[PROBLEM] reproduceable storage errors on high IO load

June 06th, 2011 - 04:10 am ET by Lars Täuber | Report spam
Hallo!

This is a message originally sent to linux-scsi.
I got no reply so I think this was the wrong ML.
Please tell me if I should send more specific information about something.
Since january I struggle with this problem. It prevents me from running a backup server productively.

Thank you.
Lars



Hi there,

I have a problem with a SW-RAID6. It is reproduceable also after changing the hole hardware.
I startet with a Suse 11.2. The problem occured during writing much data to the array (high io load).
This is hopefully the right ML for my problem. Otherwise please excuse me and point me the the right ML.
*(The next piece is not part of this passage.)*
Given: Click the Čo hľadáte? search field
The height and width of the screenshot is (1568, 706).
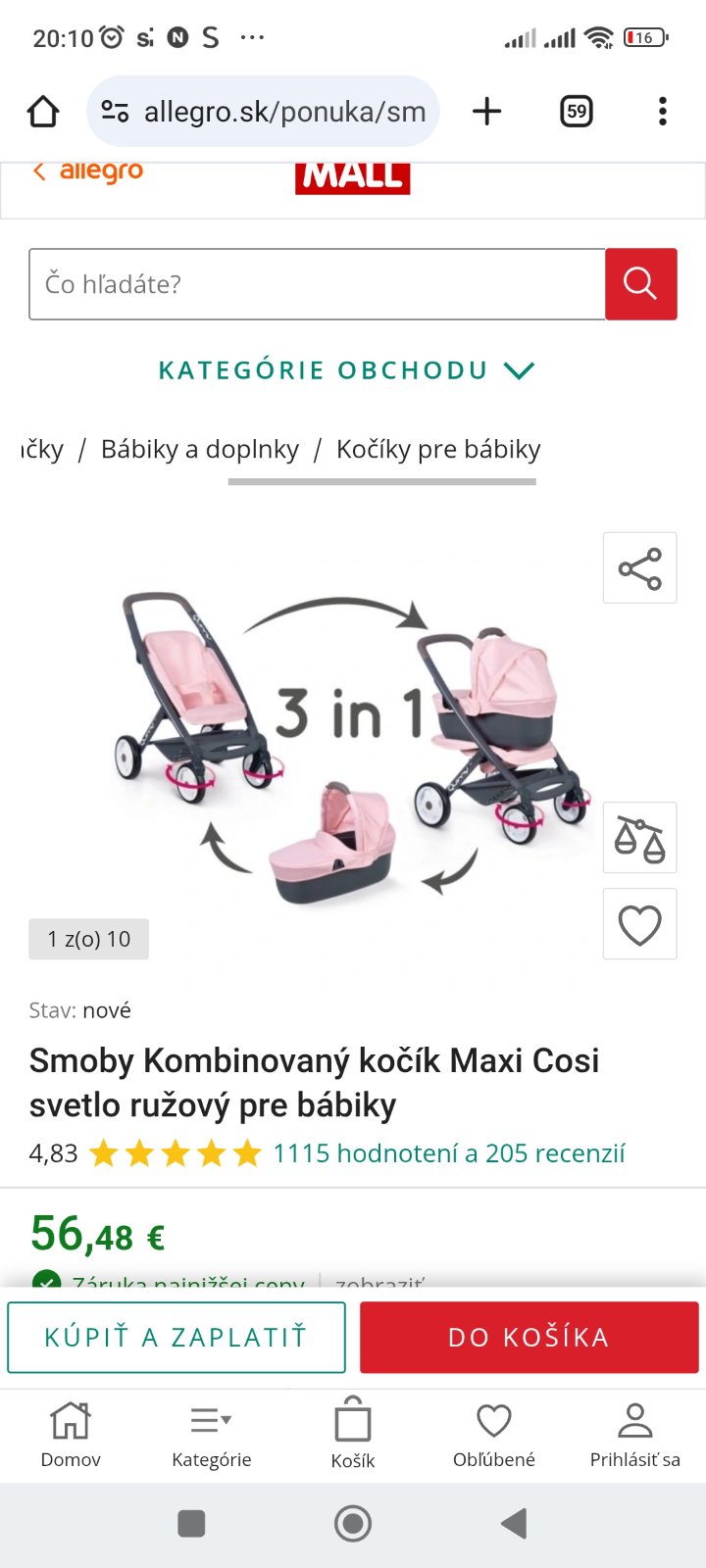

Then I changed the PSU. Still errors on high load.
Then I changed the sata controller (Sil 3114 - sata_sil) with one with a different chipset (driver: sata_mv). Still errors on high load.
Then I changed the disk enclosure and all cables. Still errors.
Then I changed the mainboard (tyan opteron) with one from supermicro (H8SCM-F) with 6-core opteron. Still errors.
Then I changed to ubuntu 10.04 -> 10.10. Still errors
Then I tried different schedulars (noop,anticipatory,cfq,deadline). Still errors.
Then I tried kernel options: noapic + acpi=off without luck.
Then I changed the sata controller with a areca sas (driver: mvsas). Still errors.
Then I tried some different hdds (orig: Western Digital WDC WD2002FYPS + WDC WD2003FYYS; new: Seagate ST3320620NS). Still errors.
Then I tried some different kernel versions from ubuntu without luck:
2.6.32-22-server
2.6.35-25-server

Then I tried self compiled kernels without luck:
2.6.35.13
2.6.38.6
2.6.39: same problem occurs but later

The current configuration:
- tested only 64-bit kernels
- Supermicro H8SCM-F (AMD SR5650+SP5100) with 6-core opteron
- Areca (non-raid) ARC-1300ix-16 sas controller
- SW-RAID6 over 8 Western Digital HDDs (sone WDC WD2002FYPS + some WDC WD2003FYYS)
- redundant PSU

How to reproduce my problem:
mdadm -C /dev/md3 -l6 -n8 /dev/sd[c-h] missing missing
(the two missing hdds prevent this raid from initial sync)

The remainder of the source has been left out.